**WORK REQUIRED:**
Rewrite the part of the items that opens with the line containing "chậu xi măng độc đáo (983, 1223)" and runs through the end of the items, repeating every line, and shift each coordinate in the answers by adding 75 to both of its numbers.

**Collected data entries:**
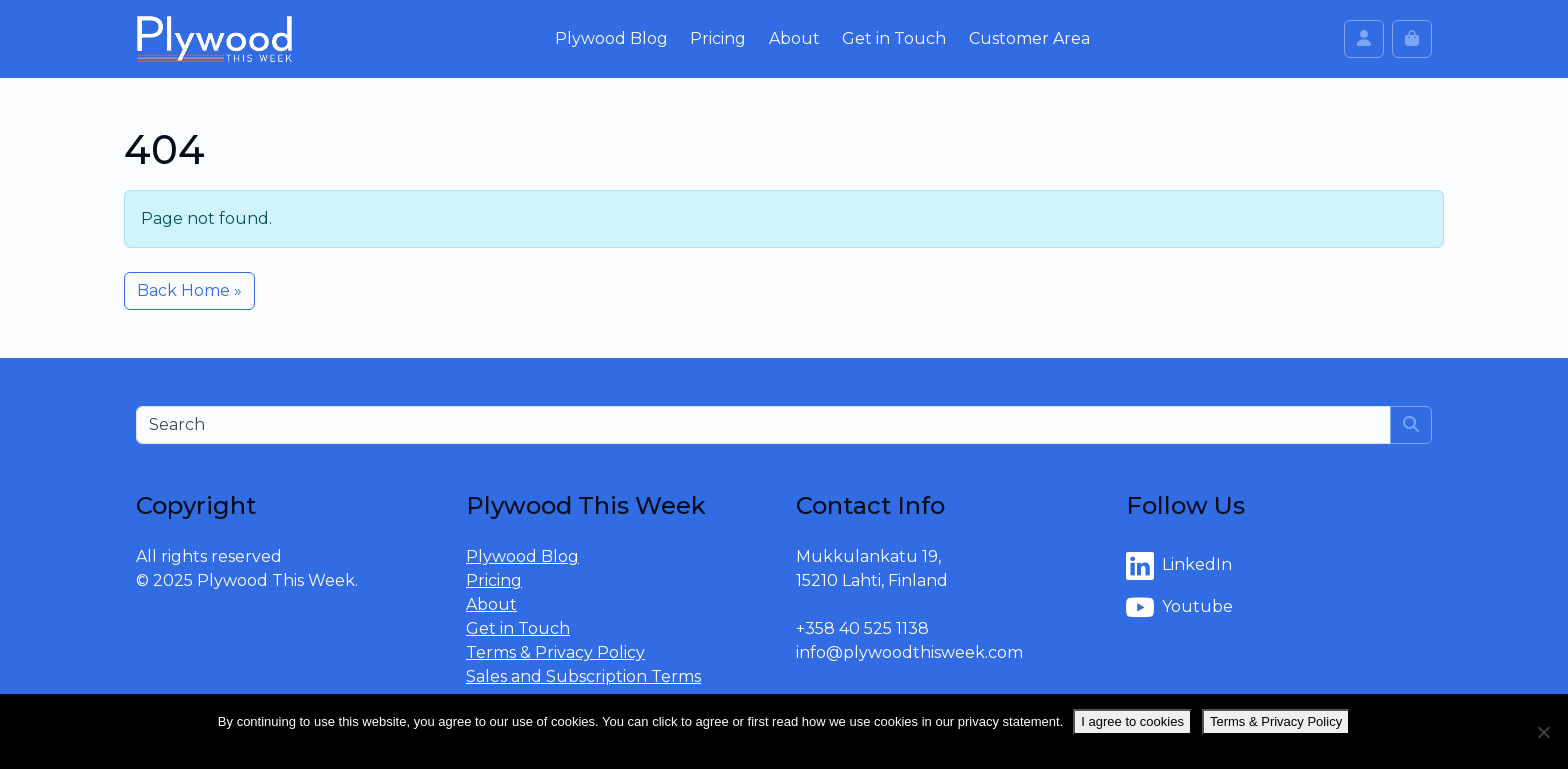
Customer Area (1029, 38)
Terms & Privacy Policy (555, 652)
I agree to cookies (1132, 721)
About (794, 38)
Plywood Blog (611, 38)
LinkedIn (1179, 566)
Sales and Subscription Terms (583, 676)
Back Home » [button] (189, 290)
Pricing (718, 38)
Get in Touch (894, 38)
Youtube (1179, 608)
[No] (1543, 732)
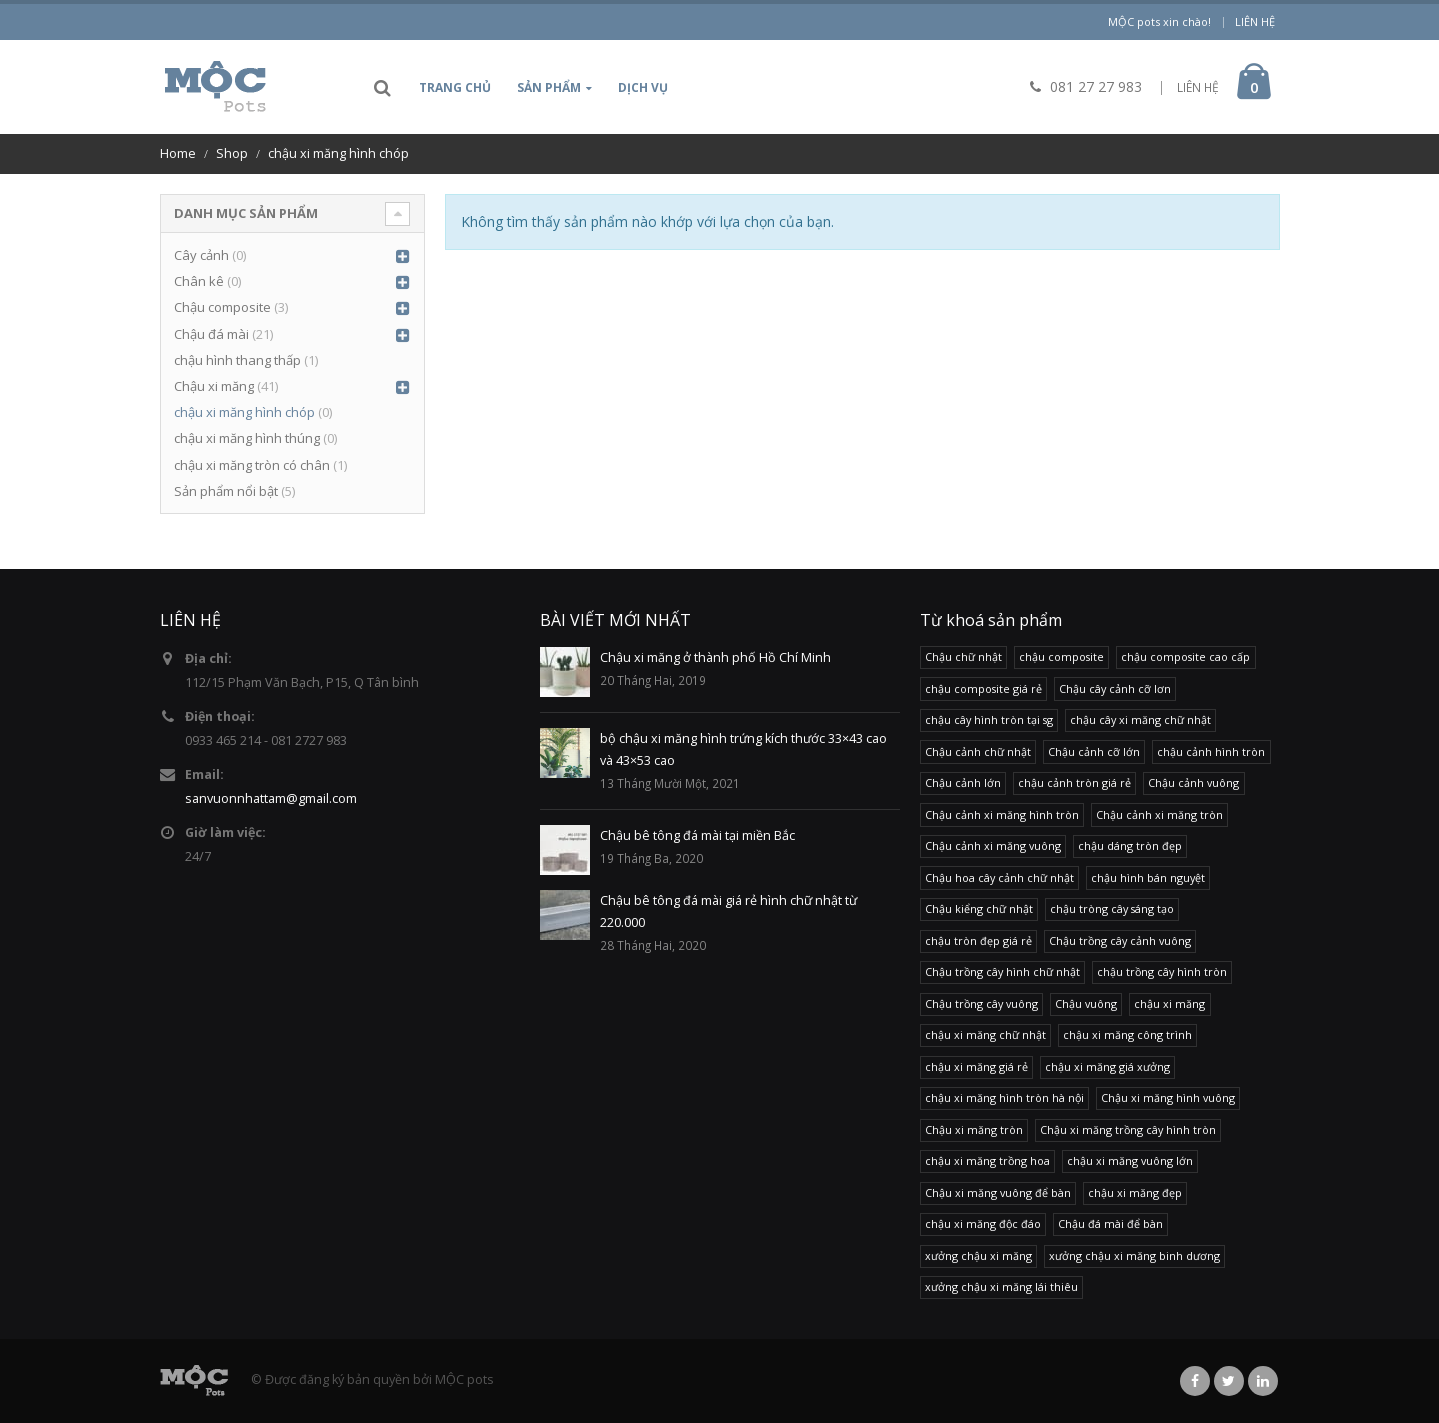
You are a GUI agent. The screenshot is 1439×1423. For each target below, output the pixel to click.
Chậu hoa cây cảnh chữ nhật (999, 877)
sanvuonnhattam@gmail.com (271, 798)
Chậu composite (222, 307)
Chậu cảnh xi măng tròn (1159, 814)
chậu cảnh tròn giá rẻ (1074, 782)
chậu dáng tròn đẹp (1130, 845)
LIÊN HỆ (1198, 87)
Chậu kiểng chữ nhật (979, 908)
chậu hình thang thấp (237, 360)
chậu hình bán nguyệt (1148, 877)
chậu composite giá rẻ (983, 688)
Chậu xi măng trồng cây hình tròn (1128, 1129)
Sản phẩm (549, 87)
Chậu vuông (1086, 1003)
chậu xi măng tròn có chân (252, 465)
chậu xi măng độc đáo (983, 1223)
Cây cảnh (201, 255)
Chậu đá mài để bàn (1110, 1223)
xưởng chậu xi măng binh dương (1134, 1255)
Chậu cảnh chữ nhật (978, 751)
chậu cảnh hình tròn (1211, 751)
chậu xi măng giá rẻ (976, 1066)
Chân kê (199, 281)
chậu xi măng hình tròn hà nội (1004, 1097)
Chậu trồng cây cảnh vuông (1120, 940)
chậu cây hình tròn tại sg (989, 719)
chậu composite (1061, 656)
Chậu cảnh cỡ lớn (1094, 751)
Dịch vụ (643, 87)
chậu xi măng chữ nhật (985, 1034)
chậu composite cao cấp (1185, 656)
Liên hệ (1255, 21)
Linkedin (1263, 1381)
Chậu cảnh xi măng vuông (993, 845)
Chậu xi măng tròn (974, 1129)
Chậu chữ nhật (963, 656)
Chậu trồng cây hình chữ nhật (1002, 971)
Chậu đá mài (211, 334)
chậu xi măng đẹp (1135, 1192)
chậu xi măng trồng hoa (987, 1160)
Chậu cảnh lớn (963, 782)
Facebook (1195, 1381)
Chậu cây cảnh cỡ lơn (1115, 688)
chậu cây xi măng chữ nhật (1140, 719)
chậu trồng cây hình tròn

**SOLUTION TO THIS EXERCISE:**
chậu xi măng độc đáo (1058, 1298)
Cây cảnh (276, 330)
Chậu đá mài để bàn (1185, 1298)
xưởng chậu xi măng binh dương (1209, 1330)
Chậu cảnh chữ nhật (1053, 826)
chậu cảnh hình tròn (1286, 826)
chậu xi măng giá rẻ (1051, 1141)
Chân kê (274, 356)
chậu xi măng hình tròn hà nội (1079, 1172)
Chậu trồng cây cảnh vuông (1195, 1015)
chậu cây hình tròn tại sg (1064, 794)
chậu composite (1136, 731)
Chậu cảnh cỡ lớn (1169, 826)
Dịch vụ (718, 162)
chậu xi măng chữ nhật (1060, 1109)
chậu composite cao cấp (1260, 731)
Liên hệ (1330, 96)
Linkedin (1338, 1456)
Chậu cảnh xi măng vuông (1068, 920)
Chậu xi măng tròn (1049, 1204)
Chậu chữ nhật (1038, 731)
Chậu trồng cây hình chữ nhật (1077, 1046)
Chậu đá mài (286, 409)
chậu xi măng đẹp (1210, 1267)
chậu xi măng trồng hoa (1062, 1235)
Chậu cảnh lớn (1038, 857)
Facebook (1270, 1456)
Chậu cây cảnh cỡ lơn (1190, 763)
chậu cây xi măng chữ nhật (1215, 794)
chậu trồng cây hình tròn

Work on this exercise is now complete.